4/04/2009

Eine Notiz zu "Man Push Cart"

Ein sehr starker Beginn, der dem pakistanischstämmigen Budenverkäufer Ahmad (Ahmad Razvi) in einer harten, elliptischen Schnittfolge dabei zusieht, wie er sein Push Cart durch die New Yorker Nacht zieht, seinen Stand aufbaut, im Morgengrauen letzte Vorbereitungen trifft, die ersten Kunden bedient, den Stand wieder abbaut, auf dem Heimweg noch ein paar raubkopierte Porno-DVDs vertickt, und schon ist es wieder dunkel, Ahmad zieht seinen Push Cart durch die New Yorker Nacht... Darin, wie die Kamera einzelne von Ahmads Handgriffen aus ihrer sensomotorischen Verkettung herauslöst und isoliert, wie sein Gesicht in Nahaufnahme sich (einstweilen) der psychologisierenden Lesbarkeit widersetzt, beweist der spröde Beginn von Ramin Bahranis Man Push Cart (USA 2005) eine beinahe Bresson'sche Strenge.

mpc


Erst wenn nach gut zwanzig Minuten zum ersten Mal die Musik einsetzt, bietet sich die Gelegenheit zu innerer Einkehr.

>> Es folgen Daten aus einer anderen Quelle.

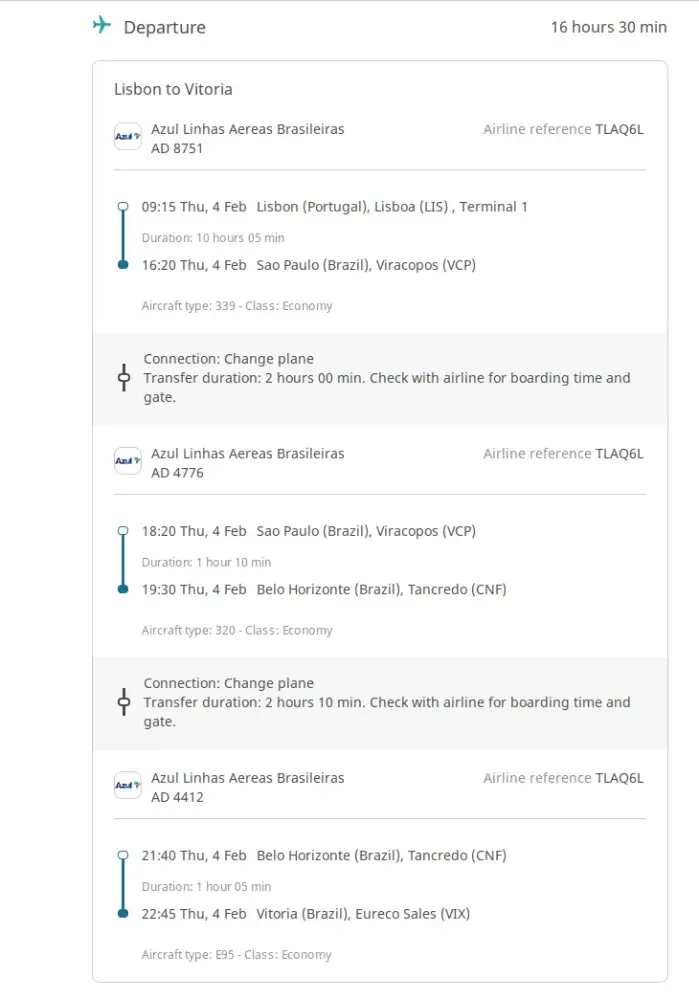
Task: Click the Transfer duration 2 hours 10 min text
Action: tap(254, 702)
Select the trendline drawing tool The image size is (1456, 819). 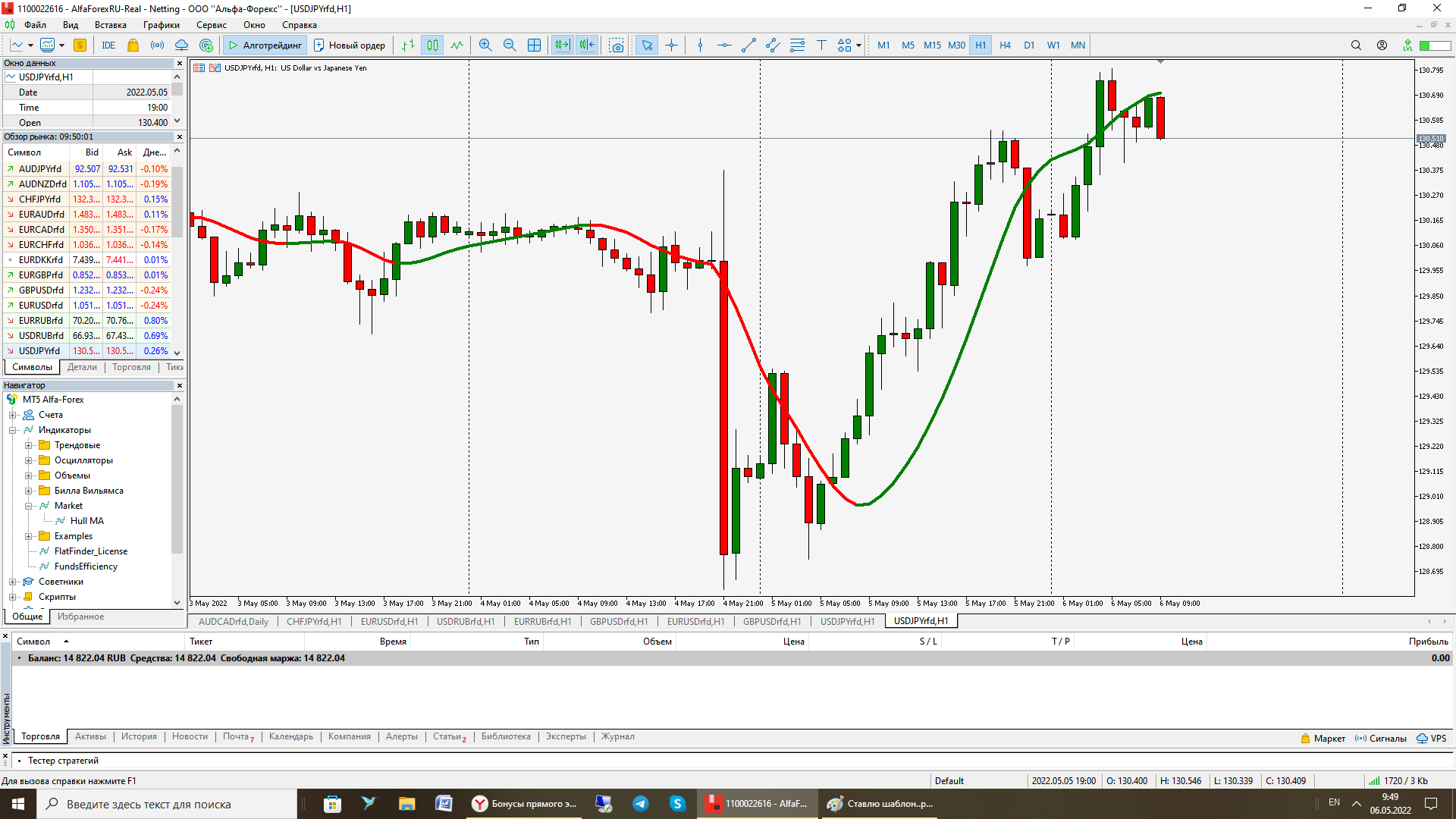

Auch dieser spärlich-pointierte Gebrauch der Musik, die sich in den ansonsten durch und durch diegetisierten Soundtrack mischt, könnte noch Bresson verpflichtet sein, ist es, wie sich später leider herausstellen wird, aber eben doch nicht. Anstatt die Äußerlichkeit der Bilder spirituell zu überhöhen, markieren die ersten Klänge des Leitmotivs den Einstiegspunkt einer im weiteren Verlauf zunehmend sentimentalischen Verinnerlichung des Protagonisten, die darin kulminiert, dass er den Tod eines kleinen Kätzchens beweint.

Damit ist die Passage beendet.